### THE TASK
Please copy out the records that follow exactly as they stand.

### DATA
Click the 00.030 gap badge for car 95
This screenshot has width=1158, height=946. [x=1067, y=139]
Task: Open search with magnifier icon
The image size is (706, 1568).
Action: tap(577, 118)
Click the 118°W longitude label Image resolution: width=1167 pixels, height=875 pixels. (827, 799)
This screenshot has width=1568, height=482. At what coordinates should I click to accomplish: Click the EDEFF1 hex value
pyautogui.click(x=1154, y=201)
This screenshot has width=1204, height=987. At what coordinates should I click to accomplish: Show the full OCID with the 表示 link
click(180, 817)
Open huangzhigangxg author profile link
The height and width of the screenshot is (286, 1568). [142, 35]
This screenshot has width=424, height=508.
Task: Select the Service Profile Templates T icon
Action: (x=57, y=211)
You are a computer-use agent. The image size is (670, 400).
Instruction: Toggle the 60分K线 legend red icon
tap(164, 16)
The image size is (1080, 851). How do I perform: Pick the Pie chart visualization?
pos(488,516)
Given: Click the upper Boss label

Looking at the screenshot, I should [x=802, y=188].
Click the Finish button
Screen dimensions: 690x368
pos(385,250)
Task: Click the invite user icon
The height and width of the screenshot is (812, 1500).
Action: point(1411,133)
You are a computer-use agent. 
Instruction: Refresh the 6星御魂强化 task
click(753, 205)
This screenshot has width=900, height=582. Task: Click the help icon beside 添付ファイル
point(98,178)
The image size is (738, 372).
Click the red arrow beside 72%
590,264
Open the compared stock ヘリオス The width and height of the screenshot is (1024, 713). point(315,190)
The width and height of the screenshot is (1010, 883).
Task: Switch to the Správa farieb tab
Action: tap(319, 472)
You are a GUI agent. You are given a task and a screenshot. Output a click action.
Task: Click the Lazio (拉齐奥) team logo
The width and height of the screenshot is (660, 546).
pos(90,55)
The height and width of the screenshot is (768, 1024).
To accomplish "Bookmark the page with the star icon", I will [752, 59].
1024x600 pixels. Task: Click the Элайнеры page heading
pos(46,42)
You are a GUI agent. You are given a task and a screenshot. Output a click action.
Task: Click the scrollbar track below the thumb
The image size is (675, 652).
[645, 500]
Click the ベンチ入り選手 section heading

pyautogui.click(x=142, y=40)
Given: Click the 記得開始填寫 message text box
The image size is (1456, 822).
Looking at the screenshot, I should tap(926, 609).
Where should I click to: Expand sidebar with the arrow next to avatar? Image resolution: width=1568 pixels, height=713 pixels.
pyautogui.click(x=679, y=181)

### TASK RESULT
Click the 00.030 gap badge for car 95
This screenshot has width=1158, height=946. [x=1067, y=139]
Task: Open search with magnifier icon
The image size is (706, 1568).
Action: tap(577, 118)
Click the 118°W longitude label Image resolution: width=1167 pixels, height=875 pixels. (827, 799)
This screenshot has width=1568, height=482. At what coordinates should I click to accomplish: Click the EDEFF1 hex value
pyautogui.click(x=1154, y=201)
This screenshot has width=1204, height=987. At what coordinates should I click to accomplish: Show the full OCID with the 表示 link
click(180, 817)
Open huangzhigangxg author profile link
The height and width of the screenshot is (286, 1568). [142, 35]
This screenshot has width=424, height=508.
Task: Select the Service Profile Templates T icon
Action: (x=57, y=211)
You are a computer-use agent. The image size is (670, 400).
Instruction: Toggle the 60分K线 legend red icon
tap(164, 16)
The image size is (1080, 851). How do I perform: Pick the Pie chart visualization?
pos(488,516)
Given: Click the upper Boss label

Looking at the screenshot, I should [x=802, y=188].
Click the Finish button
Screen dimensions: 690x368
pos(385,250)
Task: Click the invite user icon
The height and width of the screenshot is (812, 1500).
Action: point(1411,133)
You are a computer-use agent. 
Instruction: Refresh the 6星御魂强化 task
click(753, 205)
This screenshot has width=900, height=582. Task: Click the help icon beside 添付ファイル
point(98,178)
The image size is (738, 372).
Click the red arrow beside 72%
590,264
Open the compared stock ヘリオス The width and height of the screenshot is (1024, 713). point(315,190)
The width and height of the screenshot is (1010, 883).
Task: Switch to the Správa farieb tab
Action: tap(319, 472)
You are a GUI agent. You are given a task and a screenshot. Output a click action.
Task: Click the Lazio (拉齐奥) team logo
The width and height of the screenshot is (660, 546).
pos(90,55)
The height and width of the screenshot is (768, 1024).
To accomplish "Bookmark the page with the star icon", I will [752, 59].
1024x600 pixels. Task: Click the Элайнеры page heading
pos(46,42)
You are a GUI agent. You are given a task and a screenshot. Output a click action.
Task: Click the scrollbar track below the thumb
The image size is (675, 652).
[645, 500]
Click the ベンチ入り選手 section heading

pyautogui.click(x=142, y=40)
Given: Click the 記得開始填寫 message text box
The image size is (1456, 822).
Looking at the screenshot, I should tap(926, 609).
Where should I click to: Expand sidebar with the arrow next to avatar? Image resolution: width=1568 pixels, height=713 pixels.
pyautogui.click(x=679, y=181)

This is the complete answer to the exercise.